The results raise the intriguing hypothesis that the linkage between plaques and oligomers may be a key pathophysiological event underlying DAT.

This test would be clearly potentially profitable for people who have developed this test, and the critical issue is whether if you scan real patients whether the amount of radioactive binding will reliably distinguish between people with dementia and those without.

Would a new brain scan be helpful?

Looking for amyloid in people who might be developing dementia has been a story going on for ages. The Telegraph newspaper reports a “breakthrough” in a scan, but the description is that of plaques (leading to the possibility of people having lots of plaques found on imaging who later never develop dementia):

“The scan was developed by scientists in London. The test involves giving a patient exhibiting signs of dementia a small amount of a radioactive substance, which will allow amyloid plaques to show up in a brain scan.

The presence of the plaques in the brain is one of the main signs of Alzheimer’s, although it does not make the disease inevitable, so doctors using the test would be sure of giving a patient the all-clear only if the plaques were absent.

It is the first time doctors have been able to detect the plaques while a patient is alive.”

The desire ‘to catch Alzheimer’s early’ – and the actual pitfalls

A major issue is going to be which people should be put forward for such an imaging technique; there has been intense scrutiny of whether bedside tests can reliably tell the difference between people who have a ‘mild cognitive deficit’ and those who have dementia.

A political drive, almost in total parallel led by the current UK and US governments, to “screen” older people for minor memory changes could potentially be leading to unnecessary investigation and potentially harmful treatment for what is arguably an inevitable consequence of ageing. There are no drugs that prevent the progression of dementia according to human studies, or are effective in patients with mild cognitive impairment, raising concerns that once patients are labelled with mild cognitive deficits as a “pre-disease” for dementia, they may try untested therapies and run the risk of adverse effects.

The idea itself that there is a “pre-disease” stage before the full-blown course of the dementia of Alzheimer type is itself erroneous, if one actually bothers to look at the published neuroscientific evidence. A mild cognitive impairment (“MCI”) is a clinical diagnosis in which deficits in cognitive function are evident but not of sufficient severity to warrant a diagnosis of dementia (Nelson and O’Connor, 2008).
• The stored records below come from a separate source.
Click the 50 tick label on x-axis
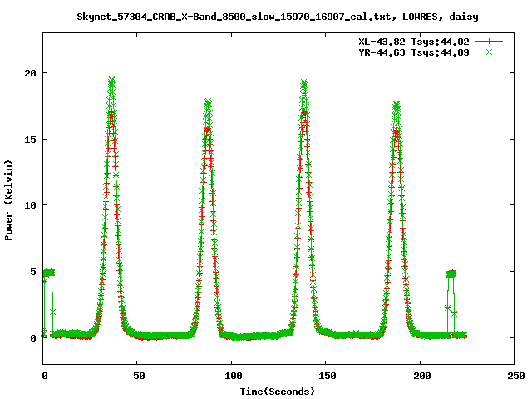The image size is (532, 399). 137,377
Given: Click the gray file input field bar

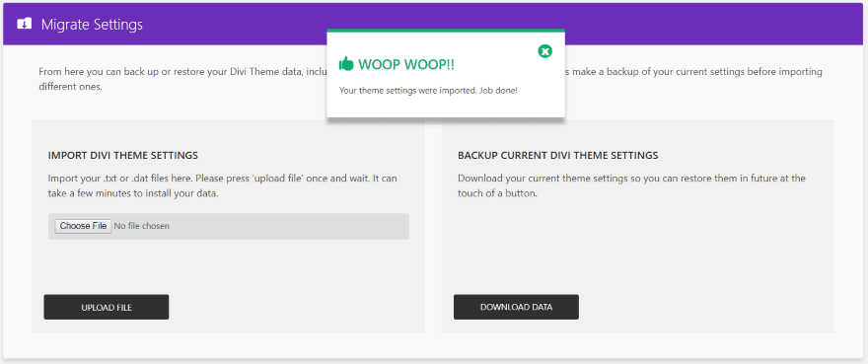Looking at the screenshot, I should coord(229,226).
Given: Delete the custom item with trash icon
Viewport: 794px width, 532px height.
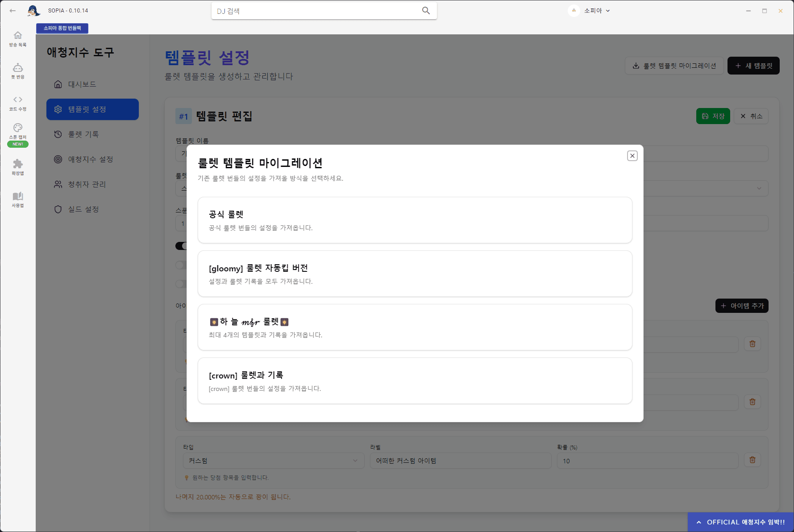Looking at the screenshot, I should pos(752,460).
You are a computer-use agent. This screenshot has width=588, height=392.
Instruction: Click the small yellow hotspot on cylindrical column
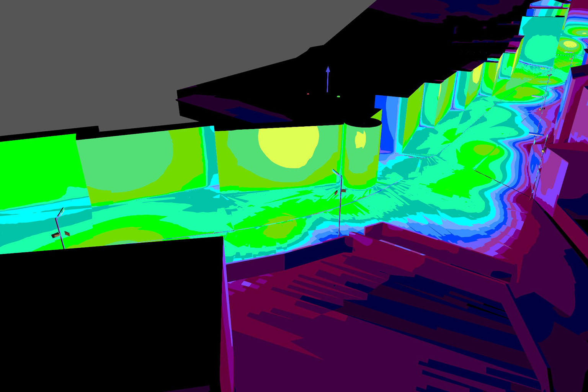[360, 139]
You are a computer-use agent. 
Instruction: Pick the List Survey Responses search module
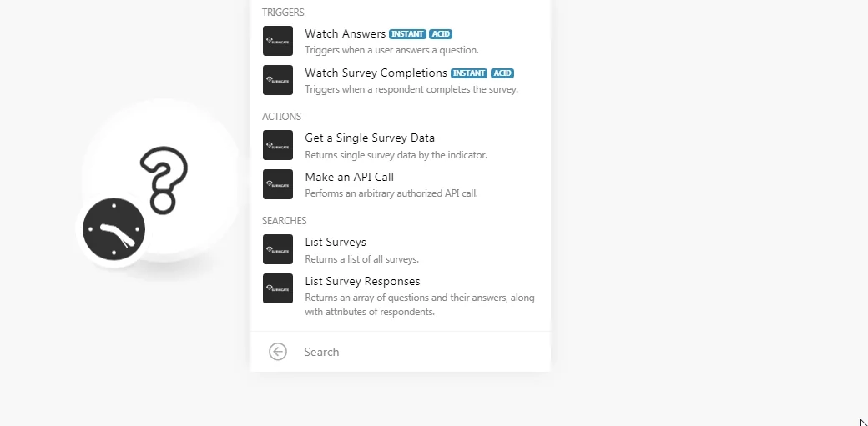click(401, 296)
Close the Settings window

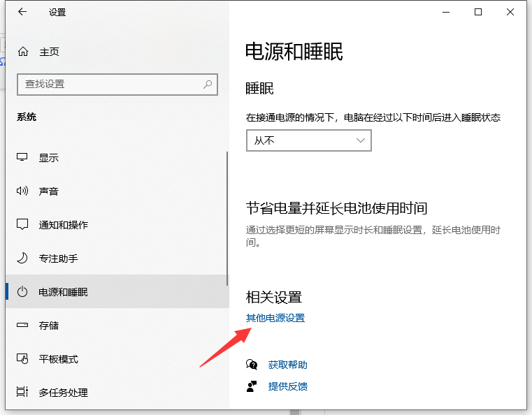510,12
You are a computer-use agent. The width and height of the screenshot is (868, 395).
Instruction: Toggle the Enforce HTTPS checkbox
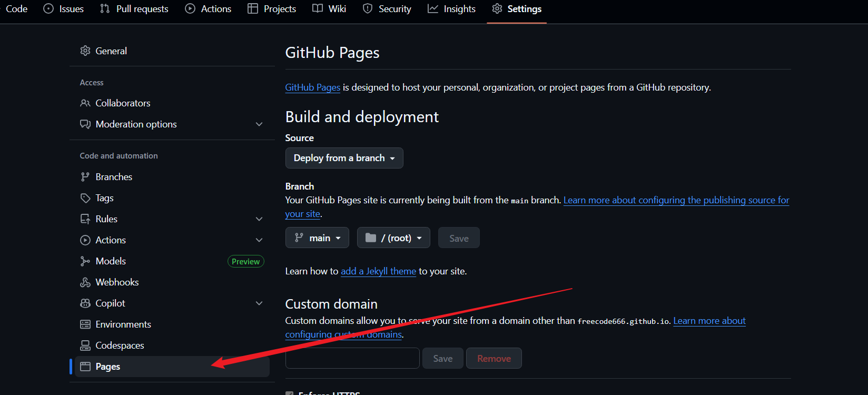tap(289, 393)
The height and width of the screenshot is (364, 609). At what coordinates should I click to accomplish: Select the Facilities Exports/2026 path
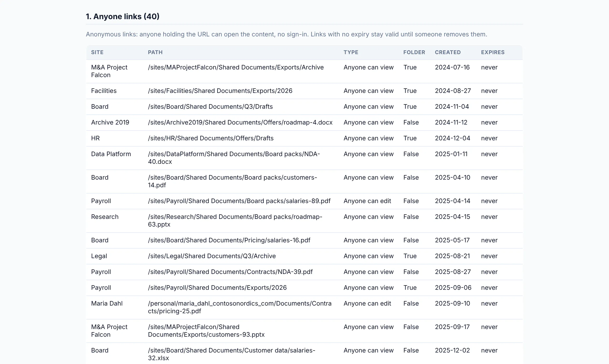[220, 91]
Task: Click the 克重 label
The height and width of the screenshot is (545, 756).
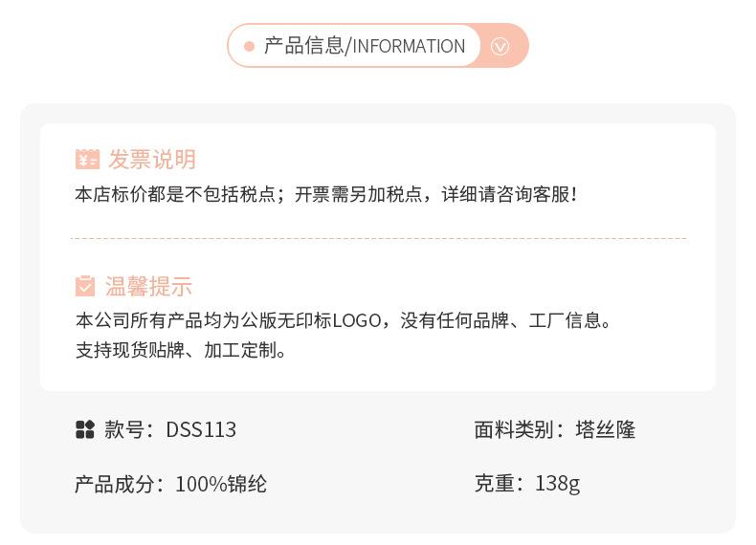Action: point(494,483)

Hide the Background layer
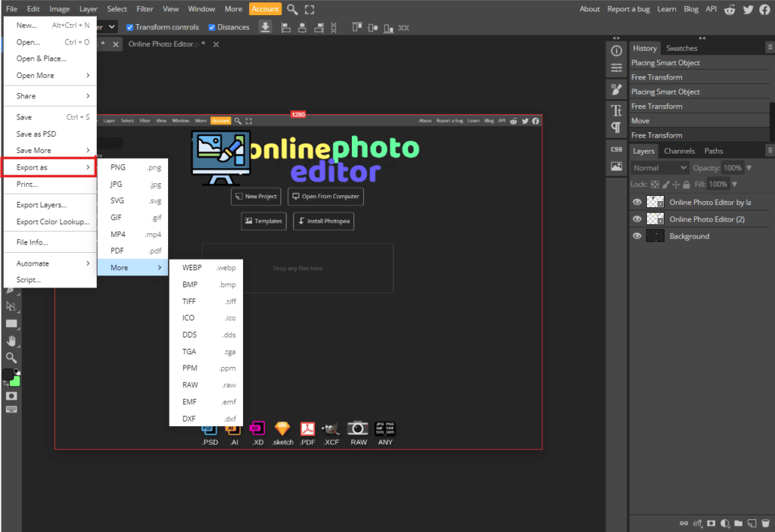coord(636,236)
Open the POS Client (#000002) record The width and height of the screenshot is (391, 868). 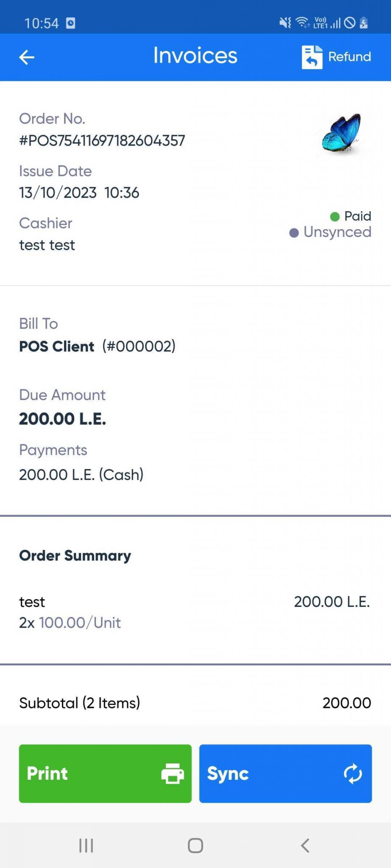[x=97, y=346]
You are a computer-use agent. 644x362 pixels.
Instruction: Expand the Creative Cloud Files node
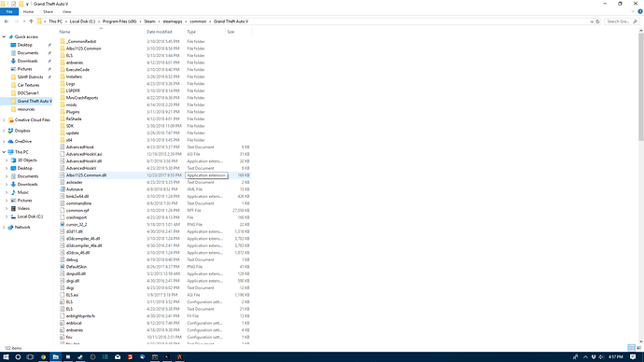(4, 119)
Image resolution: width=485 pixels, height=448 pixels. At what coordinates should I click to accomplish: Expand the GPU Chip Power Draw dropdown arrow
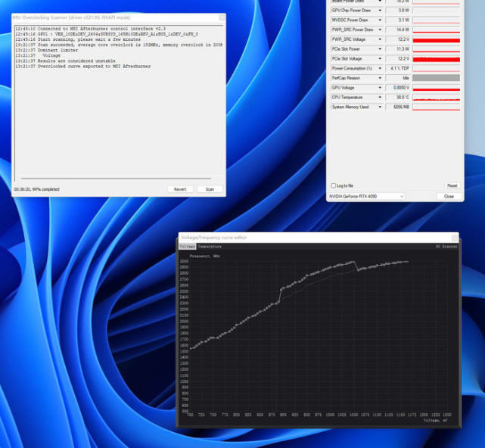[380, 10]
However, the evidence of progression of MCI (mild cognitive impairment) to DAT is currently weak. This has been much to the frustration of some researchers where it had been hoped for years that this could be used to identify DAT at an early stage. It might be attractive to think that MCI is a preclinical form of dementia of Alzheimer Type, but unfortunately the evidence is not there to back this claim up at present: only approximately 5-10% and most people with MCI will not progress to dementia even after ten years of follow-up (Mitchell and Shiri-Feshki, 2009).

It’s the post-diagnosis support anyway…

Either way, there should still be adequate post-diagnosis support, which is a problem which simply won’t go away.

Therefore, this result of a ‘breakthrough’, for one of the more common causes of dementia, has to be sufficiently exciting for the drug companies to have a ‘return on investment’ who have developed them.

However, in a week which has seen increasing scrutiny as to whether pharmaceutical-based approaches have been a waste of dawn, particular interest will be paid as to whether this is in fact yet another “false dawn”.

Other references

Mitchell, A.J., and Shiri-Feshki, M. (2009) Rate of progression of mild cognitive impairment to dementia -meta-analysis of 41 robust inception cohort studies. Acta Psychiatr Scand, 119(4), pp. 252-65.

Nelson, A.P., and O’Connor, M.G. (2008) Mild cognitive impairment: a neuropsychological perspective, CNS Spectr, 13(1), pp. 56-64.